# Goal of the exercise
Whatever the records say, repeat them exactly as given.

[Listed records — start]

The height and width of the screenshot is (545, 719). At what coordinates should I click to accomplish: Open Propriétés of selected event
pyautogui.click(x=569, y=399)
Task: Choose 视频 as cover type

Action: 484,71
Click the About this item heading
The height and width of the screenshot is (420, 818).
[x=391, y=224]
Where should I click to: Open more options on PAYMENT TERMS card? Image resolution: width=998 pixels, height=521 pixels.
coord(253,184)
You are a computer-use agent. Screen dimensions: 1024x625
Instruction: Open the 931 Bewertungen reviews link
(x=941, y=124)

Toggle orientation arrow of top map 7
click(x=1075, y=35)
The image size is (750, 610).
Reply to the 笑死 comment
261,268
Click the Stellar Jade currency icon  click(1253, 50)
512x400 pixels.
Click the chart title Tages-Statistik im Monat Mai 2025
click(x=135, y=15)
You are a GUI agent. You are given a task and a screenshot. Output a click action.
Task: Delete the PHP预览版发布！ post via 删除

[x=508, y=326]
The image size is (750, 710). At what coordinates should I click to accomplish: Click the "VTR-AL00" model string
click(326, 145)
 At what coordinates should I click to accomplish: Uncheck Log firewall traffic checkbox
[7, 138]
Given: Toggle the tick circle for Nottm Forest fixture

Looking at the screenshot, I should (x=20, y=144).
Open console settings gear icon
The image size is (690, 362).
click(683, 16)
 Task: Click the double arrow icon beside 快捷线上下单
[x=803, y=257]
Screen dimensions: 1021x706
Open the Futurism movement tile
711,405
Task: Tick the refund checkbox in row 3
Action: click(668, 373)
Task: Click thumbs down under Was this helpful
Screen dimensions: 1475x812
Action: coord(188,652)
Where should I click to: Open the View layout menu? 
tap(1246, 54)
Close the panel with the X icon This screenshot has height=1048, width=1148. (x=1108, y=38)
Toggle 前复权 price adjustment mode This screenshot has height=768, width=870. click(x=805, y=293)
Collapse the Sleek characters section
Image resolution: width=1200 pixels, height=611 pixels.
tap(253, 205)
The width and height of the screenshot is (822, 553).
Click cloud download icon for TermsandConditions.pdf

[Listed records — finish]

# Written answer
The height and width of the screenshot is (545, 719). At what coordinates should I click to accomplish: Open Propriétés of selected event
pyautogui.click(x=569, y=399)
Task: Choose 视频 as cover type

Action: 484,71
Click the About this item heading
The height and width of the screenshot is (420, 818).
[x=391, y=224]
Where should I click to: Open more options on PAYMENT TERMS card? Image resolution: width=998 pixels, height=521 pixels.
coord(253,184)
You are a computer-use agent. Screen dimensions: 1024x625
Instruction: Open the 931 Bewertungen reviews link
(x=941, y=124)

Toggle orientation arrow of top map 7
click(x=1075, y=35)
The image size is (750, 610).
Reply to the 笑死 comment
261,268
Click the Stellar Jade currency icon  click(1253, 50)
512x400 pixels.
Click the chart title Tages-Statistik im Monat Mai 2025
click(x=135, y=15)
You are a GUI agent. You are given a task and a screenshot. Output a click action.
Task: Delete the PHP预览版发布！ post via 删除

[x=508, y=326]
The image size is (750, 710). At what coordinates should I click to accomplish: Click the "VTR-AL00" model string
click(326, 145)
 At what coordinates should I click to accomplish: Uncheck Log firewall traffic checkbox
[7, 138]
Given: Toggle the tick circle for Nottm Forest fixture

Looking at the screenshot, I should (x=20, y=144).
Open console settings gear icon
The image size is (690, 362).
click(683, 16)
 Task: Click the double arrow icon beside 快捷线上下单
[x=803, y=257]
Screen dimensions: 1021x706
Open the Futurism movement tile
711,405
Task: Tick the refund checkbox in row 3
Action: click(668, 373)
Task: Click thumbs down under Was this helpful
Screen dimensions: 1475x812
Action: coord(188,652)
Where should I click to: Open the View layout menu? 
tap(1246, 54)
Close the panel with the X icon This screenshot has height=1048, width=1148. (x=1108, y=38)
Toggle 前复权 price adjustment mode This screenshot has height=768, width=870. click(x=805, y=293)
Collapse the Sleek characters section
Image resolution: width=1200 pixels, height=611 pixels.
tap(253, 205)
The width and height of the screenshot is (822, 553).
Click cloud download icon for TermsandConditions.pdf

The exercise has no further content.